==== Приведённый отрывок

Не только высшие сановники, но и низшие полицейские чины также попадали в орбиту его власти. Секретарь Толстого Н. Н. Гусев в своем строгом дневнике «Два года с Толстым» делает такую запись 27 мая 1919 года:

«На днях Лев Николаевич получил следующее письмо из Сибири:

«Извещаю, что вас и здесь преследуют; в ночь на 29-е апреля у меня был обыск из-за ваших сочинений, и книжек десять забрали… И то добро, что забрали: урядник, пристав и еще какой-то человек, как передал хозяин земской квартиры, всю ночь читали ваши книжки и хвалили; говорят, что хорошие, то есть соглашаются. Значит, нет худа без добра, пусть и полиция начитается толстовщины».

Фамилия автора письма в дневнике не указана. Возможно, секретарь Толстого предвидел свой арест и не хотел компрометировать автора письма.

Но жизнь есть жизнь. Полицейским понравились книжки Толстого, но они не вернули их владельцу — автору письма и не сняли с себя мундиры. Невольное восхищение чиновников его гением совсем не означало, что эти же чиновники не подпишут ему любой приговор, если им прикажут это сделать. Потому что тот же Вульф, N или Михайлов хотели, чтобы их сыновья учились в Пажеском корпусе, ездили в автомобилях (тоже уже начинавших входить в моду) и стали в свое время министрами, сенаторами, генералами. Что касается премьера Петра Аркадьевича Столыпина, то он по своему жестокому, волевому характеру пошел бы на то, чтобы пренебречь мировым общественным мнением, и сумел бы уговорить слабовольного Николая II на любые меры против Толстого, так же как члены святейшего Синода добились от царя согласия на отлучение его от церкви в 1901 году. Но в нынешних условиях охраной гению служили не только нравственные, но и экономические соображения.

Победив революцию 1905 года, правительство Николая стремилось убедить Европу в том, что положение в стране стабилизировалось, достигнуто единение классов и хартий и Россия вступила в период политической консолидации и экономического расцвета. Арест Толстого означал бы для всего мира, что русское правительство чувствует свою неустойчивость. Неустойчивость правительства же означала, что в стране создалась революционная ситуация. Неизбежно последовало бы падение международного курса рубля, разрыв торговых соглашений, отказ в займах. Да и внутри страны, конечно, начались бы демонстрации в защиту Толстого.

Словом, положение правительства было чрезвычайно затруднительным и отлично характеризовалось острым изречением о невозможности соединить приобретение капитала с сохранением невинности.

Против Толстого выступала официальная правительственная и церковная пресса. Но это было тявканье моськи на слона, не более. Ибо по силе воздействия могли ли сравниться даже наиболее одаренные публицисты «Нового времени» с автором «Не могу молчать»? Смешно… Потому-то один из тогдашних идеологов самодержавия, А. С. Суворин, и высказал мысль о том, что в России два царя — Николай II и Лев Толстой. Да еще поставил вопрос: «Кто же из них сильнее?»

========

(Задания):
1. Выпишите из отрывка о Толстом всё, начиная с «Победив революцию 1905» и вплоть до «с сохранением невинности.».
2. Кто, по словам отрывка о Толстом, высказал мысль, что в России два царя?
Опирайтесь только на отрывок о Толстом.

==== Исходные данные

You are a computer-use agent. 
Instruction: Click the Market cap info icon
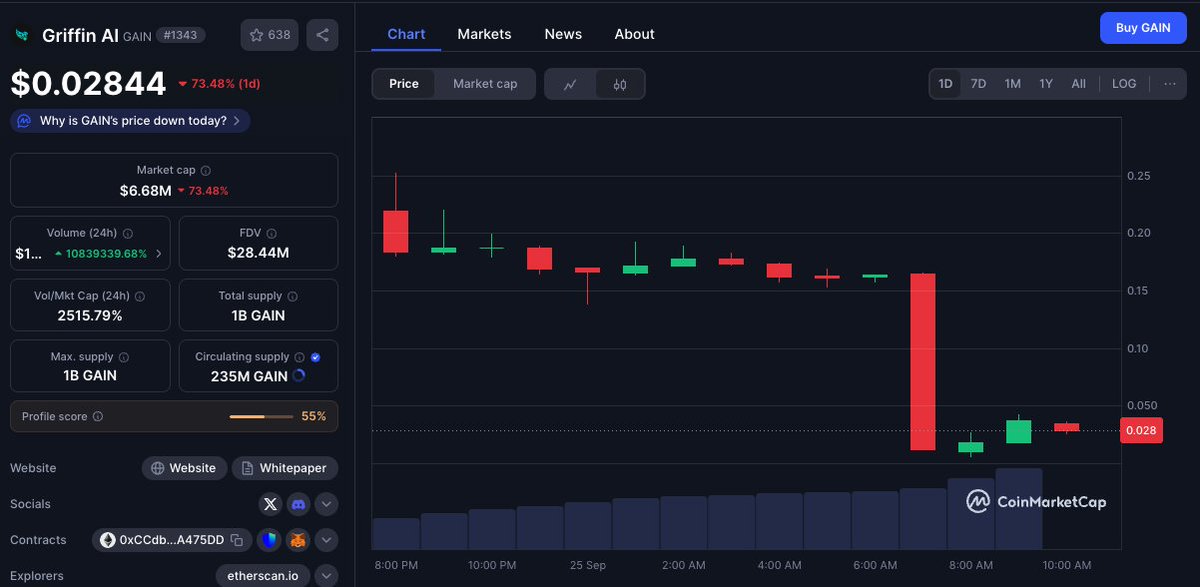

========

(Ответы по порядку):
1.
Победив революцию 1905 года, правительство Николая стремилось убедить Европу в том, что положение в стране стабилизировалось, достигнуто единение классов и хартий и Россия вступила в период политической консолидации и экономического расцвета. Арест Толстого означал бы для всего мира, что русское правительство чувствует свою неустойчивость. Неустойчивость правительства же означала, что в стране создалась революционная ситуация. Неизбежно последовало бы падение международного курса рубля, разрыв торговых соглашений, отказ в займах. Да и внутри страны, конечно, начались бы демонстрации в защиту Толстого.

Словом, положение правительства было чрезвычайно затруднительным и отлично характеризовалось острым изречением о невозможности соединить приобретение капитала с сохранением невинности.

2. А. С. Суворин, один из тогдашних идеологов самодержавия.